## Task statement
Nothing but the lines from the one holding "Given: Disable automatic" to the final line of the listing below, both included, should be repeated, and each must match exactly. Omit pictures.
◆ ◆ ◆ ◆
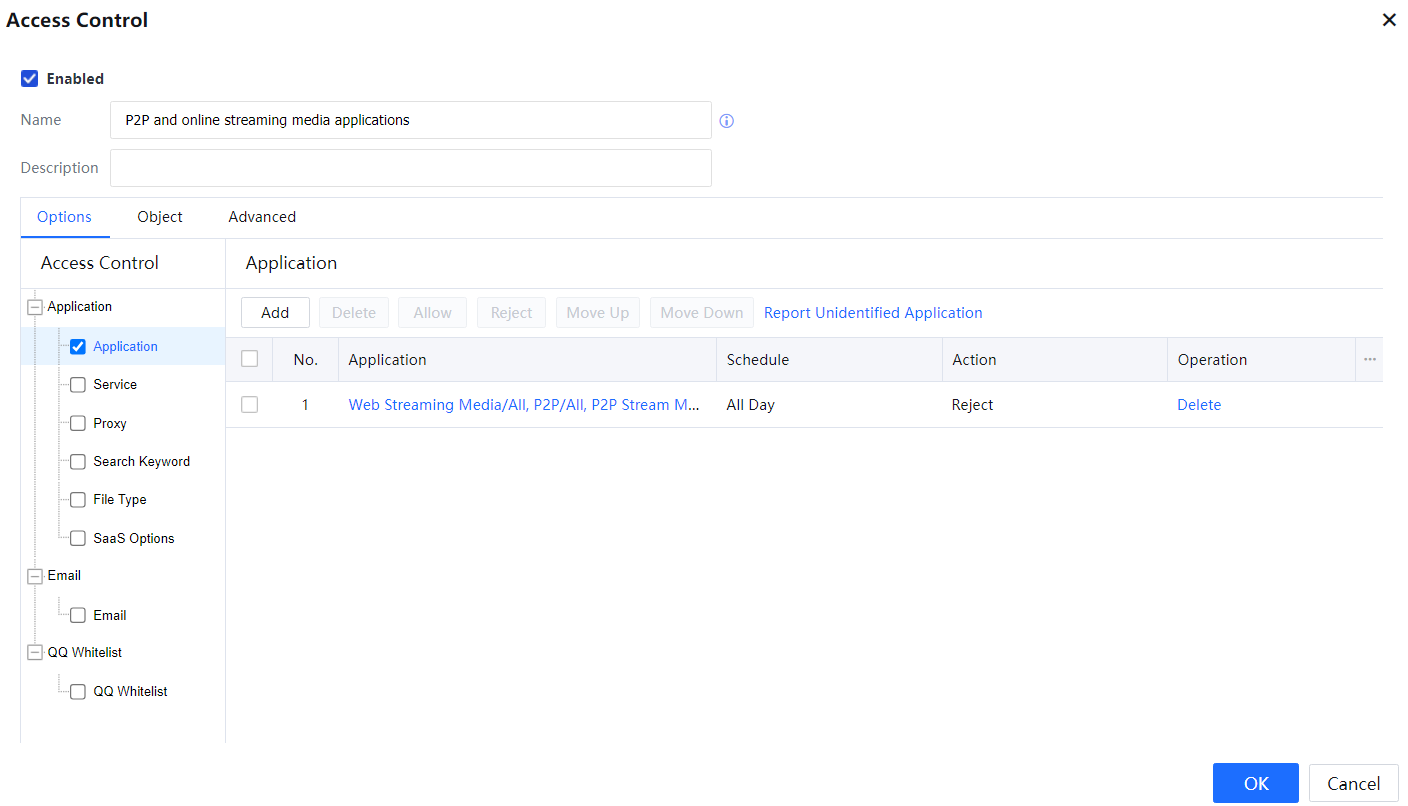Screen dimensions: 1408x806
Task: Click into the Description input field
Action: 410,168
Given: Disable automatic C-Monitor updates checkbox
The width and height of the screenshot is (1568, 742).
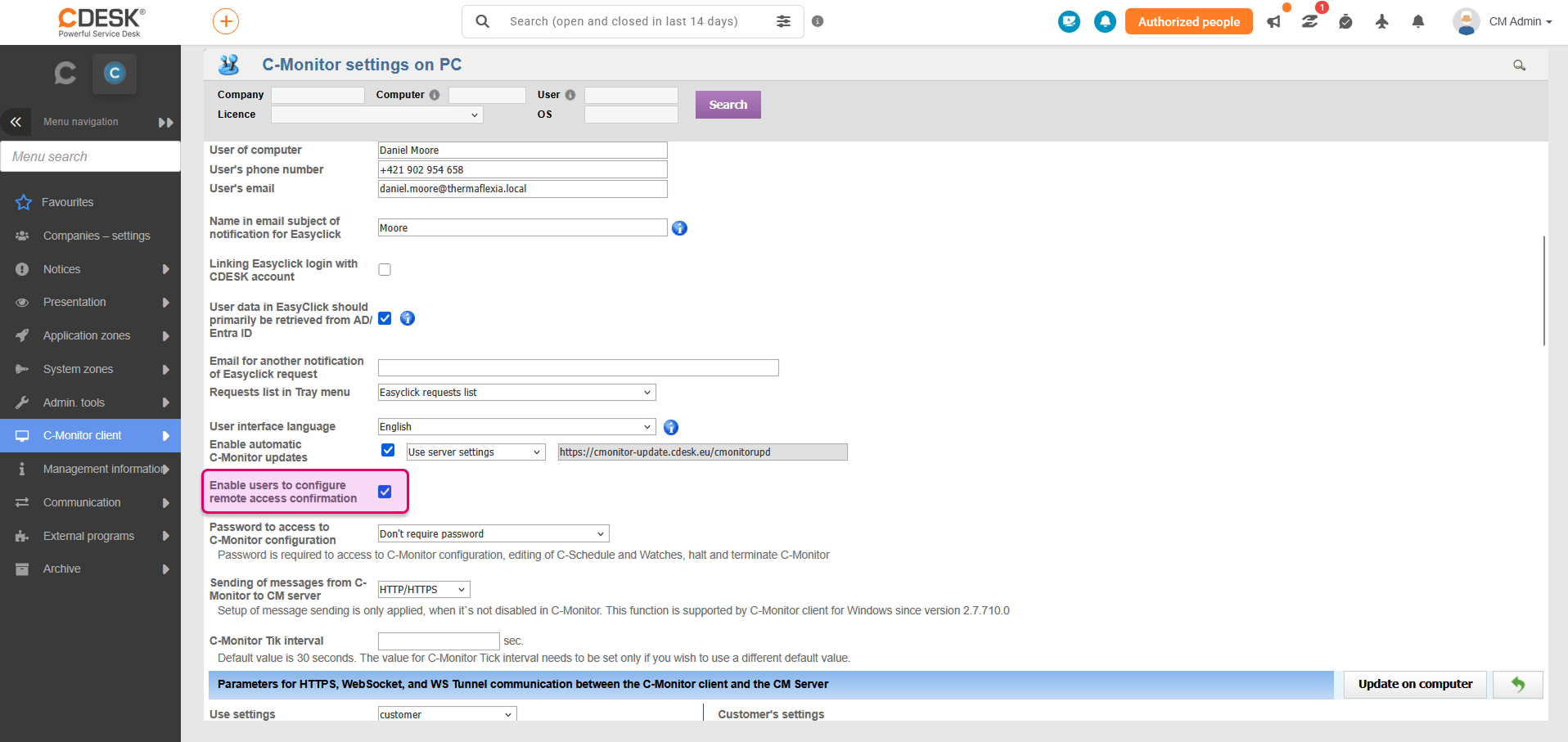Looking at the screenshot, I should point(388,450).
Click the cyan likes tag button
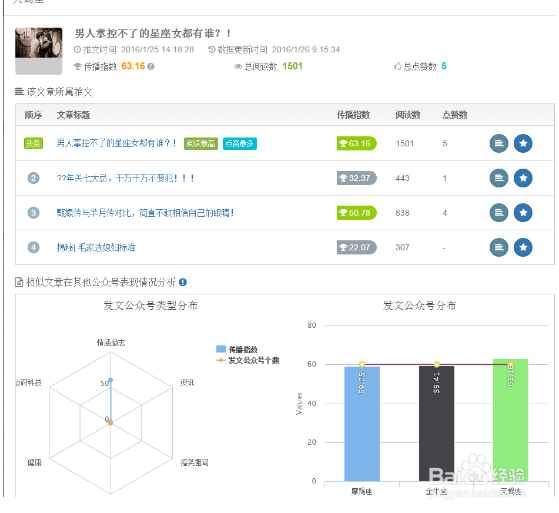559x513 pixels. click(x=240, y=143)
◆ ◆ ◆ ◆
## Task answer
Given: Disable automatic C-Monitor updates checkbox
The width and height of the screenshot is (1568, 742).
Looking at the screenshot, I should point(388,450).
Click the cyan likes tag button
559x513 pixels. click(x=240, y=143)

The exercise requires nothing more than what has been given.